The web app, used to manage the beta-reading process, has been adding new features and functionality since its official launch last year

BetaBooks is a reader-management web app for authors that helps streamline the beta-reading and feedback process. We last covered it in August 2017, before the service officially launched. At the time, Paul Kilpatrick, a co-founder, said that 80 percent of the people who found BetaBooks thought they were a beta-reader service—that is, that they supplied beta readers. In fact, BetaBooks is primarily intended to help you manage the beta readers you already have.

However, given demand, BetaBooks has recently opened up a Reader Directory that allows authors to search for people who have expressed interest in being beta readers for new authors. If authors identify someone who’s a good fit, they send a query and sample chapter to the reader, who can then accept or decline. BetaBooks advises on its site, “The Directory is awesome, but it is not a replacement for finding your own beta community. … The majority of authors still bring their own readers.”

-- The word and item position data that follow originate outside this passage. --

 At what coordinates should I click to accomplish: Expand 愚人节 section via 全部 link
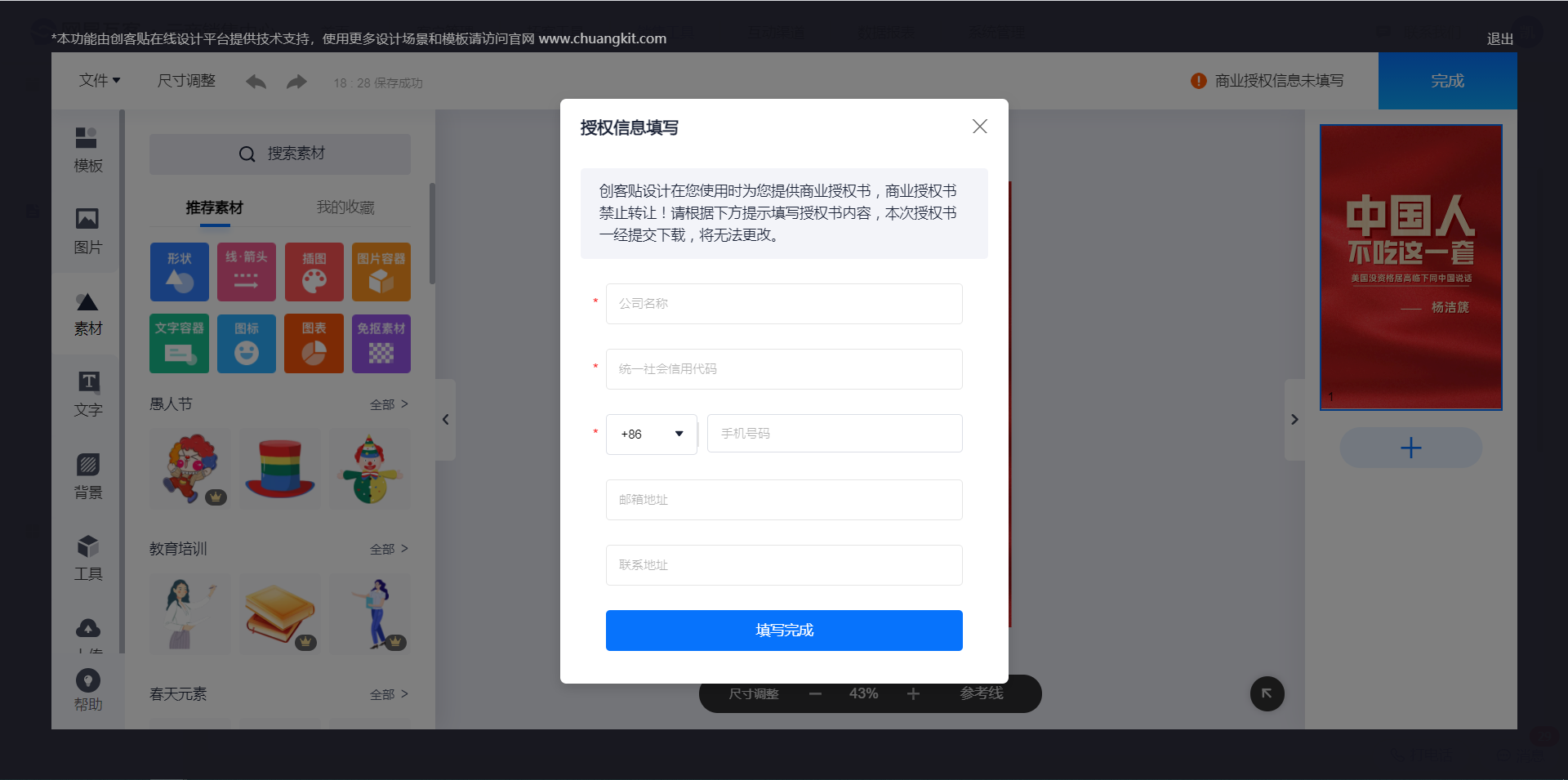coord(389,404)
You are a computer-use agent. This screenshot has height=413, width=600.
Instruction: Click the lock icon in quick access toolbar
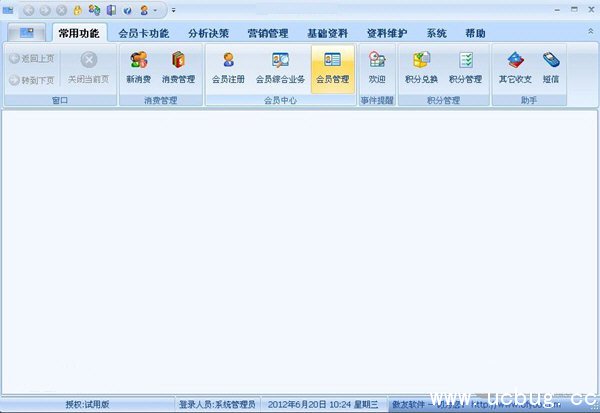coord(78,10)
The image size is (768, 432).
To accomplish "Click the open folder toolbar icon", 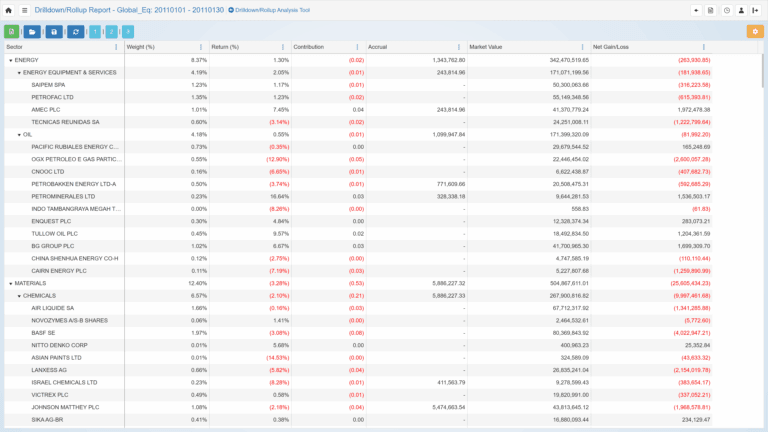I will point(33,32).
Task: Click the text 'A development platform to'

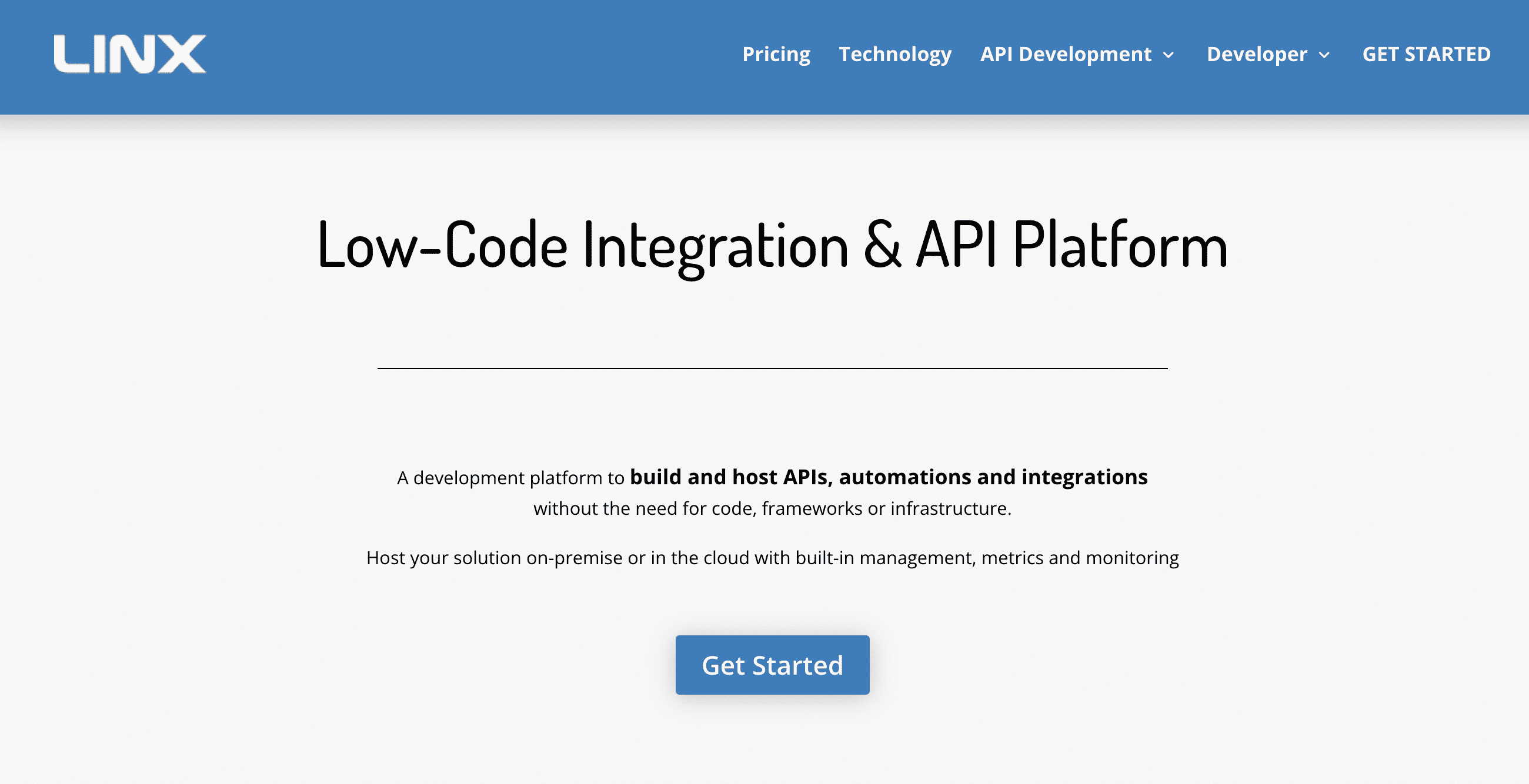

People who wish to volunteer to be beta readers can proactively join the Reader Directory. While authors who use the standard BetaBooks service pay $14.99 per month—and must be paying members to use the Reader Directory—the readers themselves pay nothing to participate.

Since the beginning, the founders of BetaBooks have made it clear in their communications that this business has been a personal project for them and not a full-time gig. However, starting in July, they sent out a message to authors announcing they’d hit a revenue milestone of $10,000 and that they’ve officially incorporated as BetaBooks LLC.

Bottom line: The business transparency of the owners is admirable and remarkable—and according to them, the service is growing organically and incrementally, just as they intended. If you haven’t checked out the service, you can register for a free account that offers you the most important features, limited to one book and three beta readers. It’s worth taking for a spin.